Abstract

Introduction: In the project Models of OrganiSing Access to Intensive Care for very preterm births in Europe (MOSAIC), the maternity and neonatal units policies towards ethical decision-making were explored. (1) Methods: Ten regions in Denmark, Belgium, France, Germany, Italy, the Netherlands, Poland, Portugal and UK participated. A total of 105 maternity and neonatal units with at least 5 annual births or admissions at 22–31weeks were surveyed by means of a structured questionnaire in 2003. Results: In 32/105 maternity and 31/105 neonatal units, written protocols for forgoing treatment of extremely preterm deliveries or newborns were available. In 50 of the 82 neonatal units where decisions to withdraw treatment are made, parents are involved in the decision-making. The minimum gestational age at which a caesarean section is performed varies. In most maternity units, the limit of 24 weeks (n=31), 25 weeks (n=16) or 26 weeks (n=18) is adopted in case of acute distress of a non-malformed foetus.

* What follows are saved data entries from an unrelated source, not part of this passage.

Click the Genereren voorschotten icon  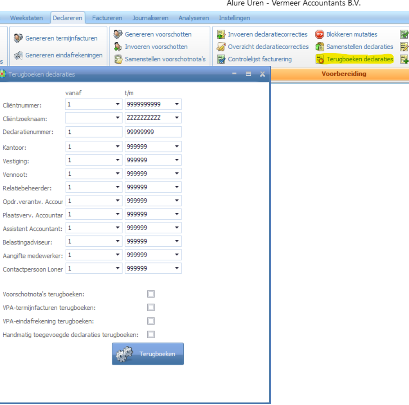pos(118,34)
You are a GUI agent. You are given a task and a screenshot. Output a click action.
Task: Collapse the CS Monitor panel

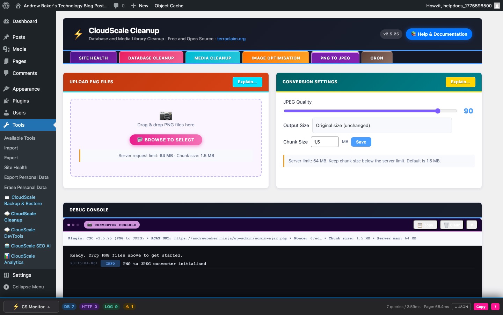(x=31, y=307)
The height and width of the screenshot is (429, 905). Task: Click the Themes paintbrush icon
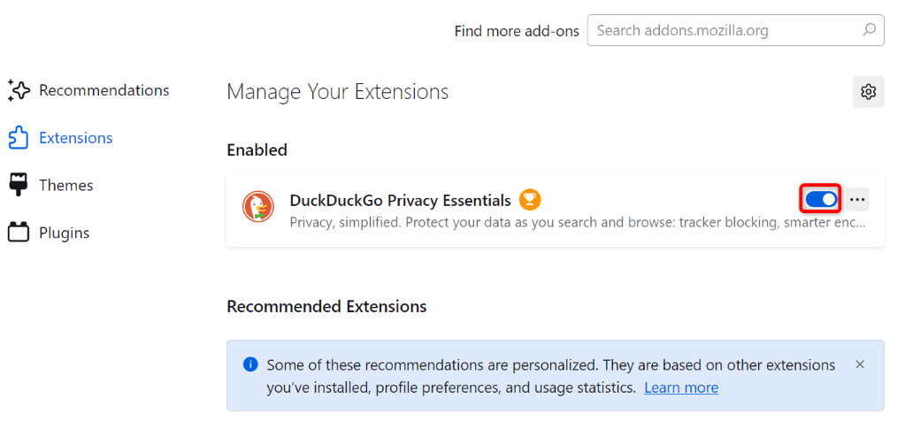click(19, 185)
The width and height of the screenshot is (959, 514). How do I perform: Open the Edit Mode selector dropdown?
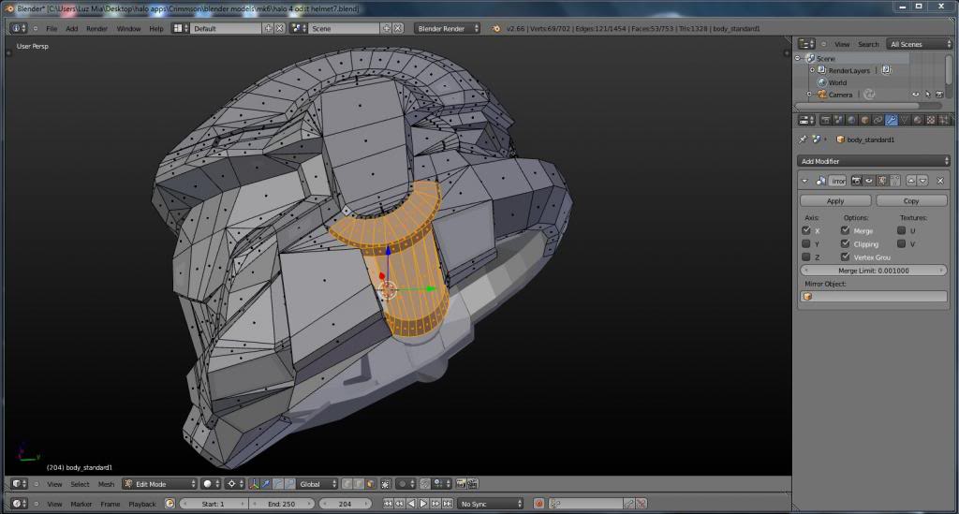158,484
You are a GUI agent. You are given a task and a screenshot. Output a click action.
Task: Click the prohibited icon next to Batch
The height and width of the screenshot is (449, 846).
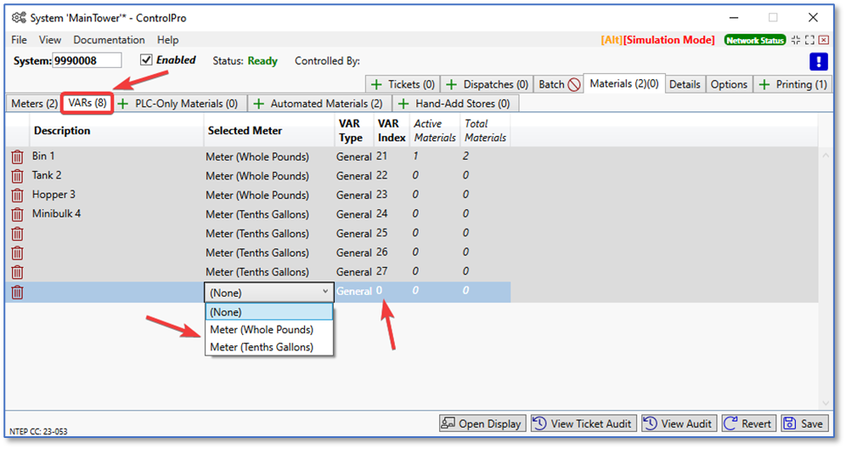coord(574,84)
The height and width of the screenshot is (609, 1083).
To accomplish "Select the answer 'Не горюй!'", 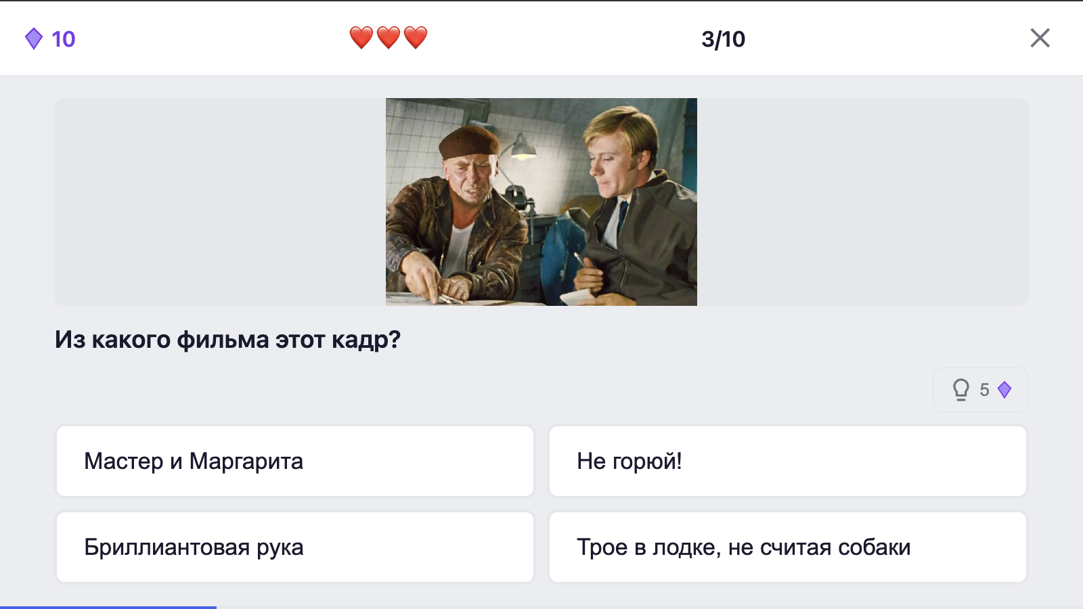I will (787, 461).
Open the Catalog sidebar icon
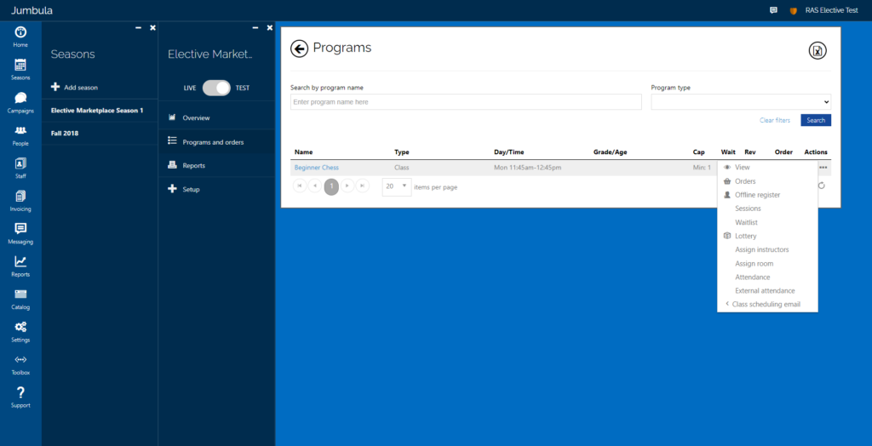 tap(20, 298)
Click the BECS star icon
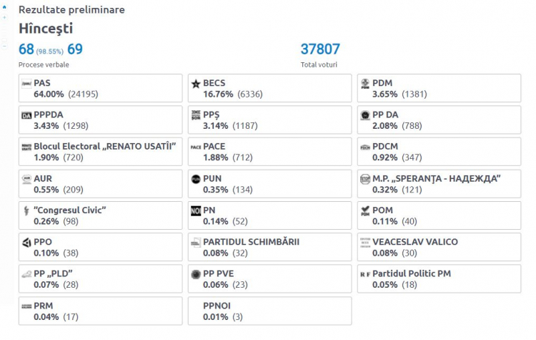Viewport: 536px width, 340px height. tap(196, 84)
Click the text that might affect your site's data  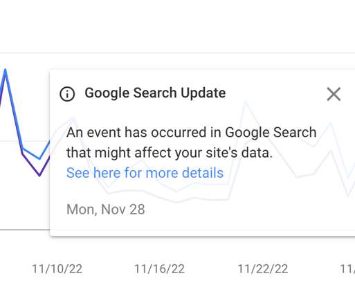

In 22 units no policy exists. In cases where parents are against aggressive treatment only 17 units would perform a caesarean section before 26 weeks. Most maternity units (59/105) follow a policy of multidisciplinary decision-making about active resuscitation before 25 weeks of gestational age. In case of severe congenital anomalies, this proportion is even higher (83/105). In 62/105 hospitals, an ethics committee is available. However, in 24 the committee is never involved in clinical decision-making and in 27 only in selected cases. Conclusions: Twenty-four weeks of gestation is the most common lower limit of active treatment, although there are wide variations between individual units. Neonatologists usually participate in obstetrical decisions. Most neonatal units involve parents in ethical decision-making. Decisions usually are taken without consultation of ethics committees.